Marpa Praxis # 1 - Briefly discuss MarpaX::Languages::SVG::Parser

Table of contents

Marpa Praxis # 1 - Briefly discuss MarpaX::Languages::SVG::Parser
SVG and XML
Marpa's Role
How Are The 5 Grammars Handled?
Is This Nested Parsing?
Parsing Short Strings
What Could I Do Differently Next Time?

Marpa Praxis # 1 - Briefly discuss MarpaX::Languages::SVG::Parser

Author: Ron Savage.

Purpose: To shed some light on the inner workings of MarpaX::Languages::SVG::Parser.

References:

o W3C's SVG specs
o Paths
o shapes.

SVG and XML

Since SGV is XML, we can use any XML parser we want. I used XML::SAX::ParserFactory because I am familiar with it. At the time I wrote MarpaX::Languages::SVG::Parser, Jean-Damien Durand's module MarpaX::Languages::XML::AST had not yet been written.

Marpa's Role

So where does Marpa::R2 come in? I use it to parse the attributes of various XML tags:

o The 'd' attribute of the 'path' tag
o The 'points' attribute of the 'polygon' and 'polyline' tags
o The 'preserveAspectRatio' attribute of various tags
o The 'transform' attribute of various tags
o The 'viewBox' attribute of various tags

So, the code has in it 5 grammars.

Each of these grammars has been turned into an SVG image by MarpaX::Grammar::GraphViz2. See http://savage.net.au/Perl-modules/html/marpax.languages.svg.parser.
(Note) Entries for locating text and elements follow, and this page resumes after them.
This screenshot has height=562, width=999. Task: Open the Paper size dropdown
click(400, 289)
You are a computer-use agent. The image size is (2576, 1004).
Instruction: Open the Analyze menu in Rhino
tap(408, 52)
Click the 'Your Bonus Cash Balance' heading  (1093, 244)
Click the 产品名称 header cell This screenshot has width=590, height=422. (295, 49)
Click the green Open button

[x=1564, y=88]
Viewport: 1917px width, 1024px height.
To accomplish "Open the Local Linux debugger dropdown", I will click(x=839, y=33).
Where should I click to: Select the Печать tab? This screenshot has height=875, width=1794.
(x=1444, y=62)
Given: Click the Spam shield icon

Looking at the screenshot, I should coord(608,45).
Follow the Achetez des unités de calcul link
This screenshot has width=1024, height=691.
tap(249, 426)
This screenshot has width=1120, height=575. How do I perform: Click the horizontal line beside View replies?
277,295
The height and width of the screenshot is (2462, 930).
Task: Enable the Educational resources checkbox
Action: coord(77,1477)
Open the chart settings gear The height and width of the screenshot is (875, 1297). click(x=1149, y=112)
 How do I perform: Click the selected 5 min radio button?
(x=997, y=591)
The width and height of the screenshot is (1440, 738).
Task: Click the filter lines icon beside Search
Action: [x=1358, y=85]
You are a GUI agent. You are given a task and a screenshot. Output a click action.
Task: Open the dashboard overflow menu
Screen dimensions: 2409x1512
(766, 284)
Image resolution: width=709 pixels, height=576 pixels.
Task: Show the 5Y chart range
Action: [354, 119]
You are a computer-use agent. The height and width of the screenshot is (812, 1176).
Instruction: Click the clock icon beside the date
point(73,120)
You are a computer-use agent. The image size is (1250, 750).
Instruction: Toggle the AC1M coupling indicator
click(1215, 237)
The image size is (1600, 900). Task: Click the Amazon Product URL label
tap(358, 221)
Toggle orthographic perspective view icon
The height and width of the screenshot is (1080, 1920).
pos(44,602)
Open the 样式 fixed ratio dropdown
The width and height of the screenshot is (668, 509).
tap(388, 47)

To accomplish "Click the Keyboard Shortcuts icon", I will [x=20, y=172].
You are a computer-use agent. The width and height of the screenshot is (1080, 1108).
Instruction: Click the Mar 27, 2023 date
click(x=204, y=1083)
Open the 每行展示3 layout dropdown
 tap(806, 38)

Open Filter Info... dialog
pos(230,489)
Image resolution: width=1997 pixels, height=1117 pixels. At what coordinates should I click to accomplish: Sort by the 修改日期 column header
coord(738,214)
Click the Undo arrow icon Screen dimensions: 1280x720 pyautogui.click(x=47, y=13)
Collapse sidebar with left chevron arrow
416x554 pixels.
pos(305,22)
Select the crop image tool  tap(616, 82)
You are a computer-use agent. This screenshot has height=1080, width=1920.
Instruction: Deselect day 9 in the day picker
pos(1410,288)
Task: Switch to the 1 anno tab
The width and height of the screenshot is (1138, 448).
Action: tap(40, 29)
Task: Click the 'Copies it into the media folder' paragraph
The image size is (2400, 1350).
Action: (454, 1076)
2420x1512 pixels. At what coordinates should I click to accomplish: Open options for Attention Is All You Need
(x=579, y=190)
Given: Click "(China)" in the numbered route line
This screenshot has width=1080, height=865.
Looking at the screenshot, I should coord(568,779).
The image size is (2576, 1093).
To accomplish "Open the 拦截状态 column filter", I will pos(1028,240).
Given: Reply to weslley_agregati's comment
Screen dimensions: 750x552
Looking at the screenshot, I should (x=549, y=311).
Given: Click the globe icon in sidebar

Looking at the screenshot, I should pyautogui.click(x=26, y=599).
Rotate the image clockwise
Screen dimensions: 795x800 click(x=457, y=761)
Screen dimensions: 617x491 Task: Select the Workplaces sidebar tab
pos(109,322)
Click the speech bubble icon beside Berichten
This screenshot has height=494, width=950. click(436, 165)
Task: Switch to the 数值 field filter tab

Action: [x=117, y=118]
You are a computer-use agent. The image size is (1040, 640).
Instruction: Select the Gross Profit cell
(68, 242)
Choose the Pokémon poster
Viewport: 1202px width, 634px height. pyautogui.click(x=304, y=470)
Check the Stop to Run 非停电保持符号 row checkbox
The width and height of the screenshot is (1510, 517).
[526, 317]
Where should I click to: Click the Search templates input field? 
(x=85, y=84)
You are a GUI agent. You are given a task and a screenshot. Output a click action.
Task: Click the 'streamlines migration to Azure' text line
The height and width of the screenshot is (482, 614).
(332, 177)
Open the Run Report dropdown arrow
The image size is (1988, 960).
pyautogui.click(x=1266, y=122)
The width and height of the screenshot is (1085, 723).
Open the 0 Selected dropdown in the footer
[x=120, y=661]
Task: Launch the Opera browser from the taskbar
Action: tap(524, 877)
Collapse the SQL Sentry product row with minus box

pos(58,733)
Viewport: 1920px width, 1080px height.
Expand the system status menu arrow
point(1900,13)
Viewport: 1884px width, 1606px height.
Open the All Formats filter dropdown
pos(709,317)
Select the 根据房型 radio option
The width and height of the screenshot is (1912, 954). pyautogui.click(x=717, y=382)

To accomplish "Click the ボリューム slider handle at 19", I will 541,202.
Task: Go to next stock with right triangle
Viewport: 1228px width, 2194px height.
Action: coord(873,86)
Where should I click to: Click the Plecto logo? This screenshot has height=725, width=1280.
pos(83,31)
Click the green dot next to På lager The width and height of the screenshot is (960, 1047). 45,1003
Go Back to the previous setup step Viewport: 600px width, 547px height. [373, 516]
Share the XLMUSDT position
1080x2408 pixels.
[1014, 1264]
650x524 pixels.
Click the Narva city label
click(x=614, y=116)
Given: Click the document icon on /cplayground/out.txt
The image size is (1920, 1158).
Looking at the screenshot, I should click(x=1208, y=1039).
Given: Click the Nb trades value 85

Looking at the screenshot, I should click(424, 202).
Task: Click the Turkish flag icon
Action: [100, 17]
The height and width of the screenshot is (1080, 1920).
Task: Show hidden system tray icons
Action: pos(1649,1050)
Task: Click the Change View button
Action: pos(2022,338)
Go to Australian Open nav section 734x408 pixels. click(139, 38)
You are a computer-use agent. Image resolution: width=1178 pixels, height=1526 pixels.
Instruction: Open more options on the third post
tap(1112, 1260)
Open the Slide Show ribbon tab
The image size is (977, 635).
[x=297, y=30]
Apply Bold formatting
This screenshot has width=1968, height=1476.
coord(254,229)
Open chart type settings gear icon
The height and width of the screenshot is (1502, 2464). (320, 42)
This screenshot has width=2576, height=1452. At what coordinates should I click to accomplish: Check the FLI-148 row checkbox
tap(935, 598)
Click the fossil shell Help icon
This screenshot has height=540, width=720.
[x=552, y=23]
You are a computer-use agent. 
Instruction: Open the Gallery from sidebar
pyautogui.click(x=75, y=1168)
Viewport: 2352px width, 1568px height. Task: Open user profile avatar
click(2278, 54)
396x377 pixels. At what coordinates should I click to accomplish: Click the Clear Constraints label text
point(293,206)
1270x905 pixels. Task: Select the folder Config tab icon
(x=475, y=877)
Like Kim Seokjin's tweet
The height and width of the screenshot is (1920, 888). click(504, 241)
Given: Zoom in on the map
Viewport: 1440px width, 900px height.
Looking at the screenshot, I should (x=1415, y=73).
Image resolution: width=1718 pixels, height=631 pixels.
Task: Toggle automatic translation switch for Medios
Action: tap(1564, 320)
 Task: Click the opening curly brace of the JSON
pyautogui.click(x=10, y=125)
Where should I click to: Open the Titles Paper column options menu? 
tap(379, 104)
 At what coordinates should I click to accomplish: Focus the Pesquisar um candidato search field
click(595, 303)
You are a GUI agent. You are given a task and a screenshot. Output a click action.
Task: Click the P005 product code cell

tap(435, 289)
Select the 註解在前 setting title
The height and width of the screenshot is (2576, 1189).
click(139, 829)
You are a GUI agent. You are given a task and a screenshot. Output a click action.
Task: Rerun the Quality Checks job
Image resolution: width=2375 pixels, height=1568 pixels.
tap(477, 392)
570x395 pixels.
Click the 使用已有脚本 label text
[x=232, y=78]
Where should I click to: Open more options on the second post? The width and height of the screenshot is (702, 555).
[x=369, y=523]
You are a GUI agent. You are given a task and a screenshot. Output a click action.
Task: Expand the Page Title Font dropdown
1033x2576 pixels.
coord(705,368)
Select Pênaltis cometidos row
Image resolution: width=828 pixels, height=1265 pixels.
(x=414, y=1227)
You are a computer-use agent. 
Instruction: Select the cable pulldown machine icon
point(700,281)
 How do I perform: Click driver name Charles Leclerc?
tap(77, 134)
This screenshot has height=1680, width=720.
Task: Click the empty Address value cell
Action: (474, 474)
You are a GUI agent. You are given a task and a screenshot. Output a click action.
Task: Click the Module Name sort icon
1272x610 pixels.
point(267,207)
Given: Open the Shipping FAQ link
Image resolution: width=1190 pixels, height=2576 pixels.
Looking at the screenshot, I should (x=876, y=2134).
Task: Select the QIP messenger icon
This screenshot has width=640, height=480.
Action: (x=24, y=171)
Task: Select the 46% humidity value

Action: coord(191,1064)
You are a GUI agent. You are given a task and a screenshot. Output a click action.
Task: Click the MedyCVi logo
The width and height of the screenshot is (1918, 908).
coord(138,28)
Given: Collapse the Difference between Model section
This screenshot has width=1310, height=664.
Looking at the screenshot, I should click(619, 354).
How Are The 5 Grammars Handled?

Firstly, the grammars are stored in the source code of MarpaX::Languages::SVG::Parser::SAXHandler, after with POD (which I put after the code), and after the __DATA__ token. For instance, the first is introduced with the string '@@ d.bnf'.

Secondly, Data::Section::Simple is used to load them on demand. And, yes, that means every time the XML parser encounters a tag with an attribute I wish to parse, another Marpa parser is initialized.

Marpa is so fast I do not care about any delay incurred by this arrangement. As always, my policy is to be prepared to expend any number of machine cycles to make life easy for myself. In other words, my time is valuable but machine time is (effectively) wortheless.

Is This Nested Parsing?

Yes, that's what I call it. The outer, XML, parser is always still running during each Marpa-based parse of an attribute's value.

Parsing Short Strings

It should be obvious that many SVG attribute strings will be quite short. I don't see that as a problem. Anyone who parses SVG faces the same issue. It's simply one aspect of what needs to be done.

What Could I Do Differently Next Time?

I chose to use Set::Array to manage the output from the parser, but while reviewing the code for this article, I think it may have been better to use a tree, perhaps Tree or Tree::Simple. The advantage would be that a tree more clearly represents the nested nature of SVG tags.

MetaCPAN says that this module has no reverse dependencies (i.e. modules depending on it), so the potential change just mentioned could (hopefully) be made without affecting any downstream modules.